By Danielle Douglas
Capital Business Staff Writer
Sunday, December 19, 2010; 6:17 PM
Sandy Spring Bank in Olney repaid all of the funds it borrowed from the federal Troubled Asset Relief Program last week, becoming the largest community bank in the Washington area to close out its balance.
The bank, with $2.5 billion in deposits and $3.6 billion in assets, handed the Treasury Department back the remaining $41.5 million on its $83 million tab.
Sandy Spring paid the other half in July, with a portion of the $101 million it raised from a common stock offering completed in March.
Though the offering garnered the bank enough proceeds to settle up its debt in full, regulators, who must approve any repayment, wanted to see another quarter of improved credit metrics, according to Daniel J. Schrider, president and chief executive of Sandy Spring.
"The third quarter really showed what we've felt all along was continued improvement in credit trends and profitability, and indicative that the worst of the credit cycle is behind us," Schrider said. "We wanted to move TARP out as soon as practical, and that's what we did."
Sandy Spring has been clearing its balance sheet of troubled commercial and residential loans for the past several quarters, but its not completely out of the woods.
The institution was carrying roughly $103.6 million in nonperforming loans on its books in the third quarter, down from $150.2 million 12 months earlier. Sandy Spring also closed out the previous quarter with $6.4 million in net income, compared with a net loss of $14.8 million a year before.

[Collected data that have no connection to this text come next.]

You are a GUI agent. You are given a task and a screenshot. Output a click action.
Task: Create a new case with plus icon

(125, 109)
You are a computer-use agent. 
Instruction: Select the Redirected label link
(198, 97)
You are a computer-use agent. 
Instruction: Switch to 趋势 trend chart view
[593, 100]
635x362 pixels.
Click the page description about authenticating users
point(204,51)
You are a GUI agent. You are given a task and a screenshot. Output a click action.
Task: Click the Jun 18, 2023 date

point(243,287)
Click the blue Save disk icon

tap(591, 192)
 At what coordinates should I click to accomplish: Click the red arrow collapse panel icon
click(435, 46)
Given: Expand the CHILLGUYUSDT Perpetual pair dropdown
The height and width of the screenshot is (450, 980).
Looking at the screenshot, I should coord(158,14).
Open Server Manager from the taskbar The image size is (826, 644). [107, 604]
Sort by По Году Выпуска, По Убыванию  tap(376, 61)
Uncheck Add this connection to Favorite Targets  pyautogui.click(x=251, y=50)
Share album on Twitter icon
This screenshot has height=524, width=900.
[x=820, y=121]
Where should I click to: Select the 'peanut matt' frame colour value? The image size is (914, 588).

"Their asset quality has improved steadily, and I think this eliminates any uncertainty in the market about the bank and its stock," said David G. Danielson, president of Danielson Associates, a small-banking consultant firm in Bethesda. "They are setting themselves up for a 2011 that gets back to their normal earnings level, or at least closer to it."
With its books in order, Sandy Spring is better positioned to take advantage of growth opportunities in the market, such as branch expansion or acquisitions.Schrider said he will consider "both bank and non-bank expansion opportunities" that are a good strategic fit.
Looking back on the tumultuous years of the downturn, the chief executive is pleased Sandy Spring addressed the weakness in its balance sheet early on, rather than waiting for loan values to rebound.
"Yes, it was painful in the short run, but we wanted to make sure that when the economy turned we could be confident that the worse was behind us," he said. "In community banking, with the recognition of problems, some have hit it early and some are hitting it now."
Of the 11 community banks in the metropolitan region that tapped TARP, few have repaid their debt in full. Bowie-based Old Line Bank handed back the $7 million it received in July 2009, while IBW Financial Corp., the holding company for Industrial Bank in the District, repaid its $6 million loan this fall. The remaining banks have $3 million to just more than $20 million in outstanding debt from the program.
Bethesda-based EagleBank paid down $15 million of its $23.5 million TARP bill. The bank's chairman and chief executive, Ronald D. Paul, has said the bank is exploring several options for repaying the balance.
"A lot of the smaller banks are waiting to raise capital at more favorable prices," Danielson said. "The larger banks were pushed to do it by the markets, but the smaller banks can be more patient."